▶ **YOUR GOAL**: Reproduce the records below verbatim, starting at the first line and ending at the line that contains "Action: [24, 516]". Include both of these lines.

▶ **RECORD EXCERPTS**:
============

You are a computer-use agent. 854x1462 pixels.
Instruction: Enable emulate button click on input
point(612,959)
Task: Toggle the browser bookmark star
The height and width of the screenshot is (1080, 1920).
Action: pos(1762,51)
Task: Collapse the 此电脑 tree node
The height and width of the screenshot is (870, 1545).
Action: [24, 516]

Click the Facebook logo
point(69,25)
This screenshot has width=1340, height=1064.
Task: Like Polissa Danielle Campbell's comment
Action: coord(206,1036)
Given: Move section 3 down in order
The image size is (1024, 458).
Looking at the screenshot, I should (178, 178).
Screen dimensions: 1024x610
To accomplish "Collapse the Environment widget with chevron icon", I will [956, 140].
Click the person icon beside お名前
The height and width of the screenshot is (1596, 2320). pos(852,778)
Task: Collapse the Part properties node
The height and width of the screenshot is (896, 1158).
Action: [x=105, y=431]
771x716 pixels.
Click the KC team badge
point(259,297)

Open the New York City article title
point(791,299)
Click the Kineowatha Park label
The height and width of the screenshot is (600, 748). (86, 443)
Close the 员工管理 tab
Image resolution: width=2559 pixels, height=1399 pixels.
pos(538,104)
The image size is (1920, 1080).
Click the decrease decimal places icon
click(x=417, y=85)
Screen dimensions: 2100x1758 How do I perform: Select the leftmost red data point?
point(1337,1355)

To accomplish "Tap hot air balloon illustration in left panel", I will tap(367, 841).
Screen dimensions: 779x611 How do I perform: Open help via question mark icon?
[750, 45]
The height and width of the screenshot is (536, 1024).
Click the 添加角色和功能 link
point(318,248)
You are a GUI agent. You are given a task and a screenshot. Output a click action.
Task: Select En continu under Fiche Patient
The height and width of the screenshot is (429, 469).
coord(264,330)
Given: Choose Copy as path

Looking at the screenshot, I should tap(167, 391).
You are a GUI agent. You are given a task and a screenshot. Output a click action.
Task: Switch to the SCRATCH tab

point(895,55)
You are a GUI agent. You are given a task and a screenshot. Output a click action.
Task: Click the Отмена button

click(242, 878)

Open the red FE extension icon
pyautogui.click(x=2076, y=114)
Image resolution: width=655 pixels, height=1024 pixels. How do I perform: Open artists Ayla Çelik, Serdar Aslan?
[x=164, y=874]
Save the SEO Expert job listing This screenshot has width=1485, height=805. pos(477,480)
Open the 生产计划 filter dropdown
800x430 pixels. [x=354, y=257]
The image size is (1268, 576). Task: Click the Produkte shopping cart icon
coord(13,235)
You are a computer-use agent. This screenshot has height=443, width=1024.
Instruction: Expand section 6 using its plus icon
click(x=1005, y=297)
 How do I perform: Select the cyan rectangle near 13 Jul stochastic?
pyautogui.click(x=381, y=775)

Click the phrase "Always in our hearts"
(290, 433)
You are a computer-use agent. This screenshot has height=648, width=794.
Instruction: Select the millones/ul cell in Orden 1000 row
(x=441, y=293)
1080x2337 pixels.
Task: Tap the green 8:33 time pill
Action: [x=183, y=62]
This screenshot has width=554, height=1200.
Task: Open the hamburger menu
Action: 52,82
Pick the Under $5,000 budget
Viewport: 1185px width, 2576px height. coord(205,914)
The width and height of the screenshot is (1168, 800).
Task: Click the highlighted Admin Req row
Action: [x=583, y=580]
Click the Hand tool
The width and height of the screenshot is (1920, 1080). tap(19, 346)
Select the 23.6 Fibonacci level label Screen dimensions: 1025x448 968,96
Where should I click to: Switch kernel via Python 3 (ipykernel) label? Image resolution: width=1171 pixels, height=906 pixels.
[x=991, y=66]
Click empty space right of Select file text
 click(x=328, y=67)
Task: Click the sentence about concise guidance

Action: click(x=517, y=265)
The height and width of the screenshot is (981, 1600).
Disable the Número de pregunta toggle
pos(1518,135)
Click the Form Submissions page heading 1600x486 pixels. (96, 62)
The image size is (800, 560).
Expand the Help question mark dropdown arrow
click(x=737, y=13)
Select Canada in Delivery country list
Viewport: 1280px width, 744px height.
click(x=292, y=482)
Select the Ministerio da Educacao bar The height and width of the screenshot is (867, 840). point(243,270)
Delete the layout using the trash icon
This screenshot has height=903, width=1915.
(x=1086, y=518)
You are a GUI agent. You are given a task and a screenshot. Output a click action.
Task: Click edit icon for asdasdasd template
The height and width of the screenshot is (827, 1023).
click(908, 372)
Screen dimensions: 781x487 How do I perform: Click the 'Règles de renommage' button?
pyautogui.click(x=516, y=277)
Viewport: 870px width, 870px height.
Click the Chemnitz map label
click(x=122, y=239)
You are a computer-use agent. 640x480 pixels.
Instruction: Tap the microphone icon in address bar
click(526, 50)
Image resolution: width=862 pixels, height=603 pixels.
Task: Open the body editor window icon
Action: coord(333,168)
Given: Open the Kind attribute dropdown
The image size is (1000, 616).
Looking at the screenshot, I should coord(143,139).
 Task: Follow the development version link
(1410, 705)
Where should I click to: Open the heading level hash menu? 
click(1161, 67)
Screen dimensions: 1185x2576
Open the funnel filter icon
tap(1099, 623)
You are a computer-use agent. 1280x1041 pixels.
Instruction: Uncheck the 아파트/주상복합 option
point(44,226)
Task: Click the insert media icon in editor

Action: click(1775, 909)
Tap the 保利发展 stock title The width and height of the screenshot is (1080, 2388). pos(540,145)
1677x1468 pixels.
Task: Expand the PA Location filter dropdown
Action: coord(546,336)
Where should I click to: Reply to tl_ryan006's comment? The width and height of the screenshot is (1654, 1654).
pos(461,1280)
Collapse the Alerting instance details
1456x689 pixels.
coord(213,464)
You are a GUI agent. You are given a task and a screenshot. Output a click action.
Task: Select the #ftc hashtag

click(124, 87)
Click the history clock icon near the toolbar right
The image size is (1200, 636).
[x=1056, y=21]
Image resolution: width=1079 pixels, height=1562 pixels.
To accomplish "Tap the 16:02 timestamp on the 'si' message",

============

▶ **SOLUTION TO THIS PROBLEM**:
You are a computer-use agent. 854x1462 pixels.
Instruction: Enable emulate button click on input
point(612,959)
Task: Toggle the browser bookmark star
The height and width of the screenshot is (1080, 1920).
Action: pos(1762,51)
Task: Collapse the 此电脑 tree node
The height and width of the screenshot is (870, 1545).
Action: [24, 516]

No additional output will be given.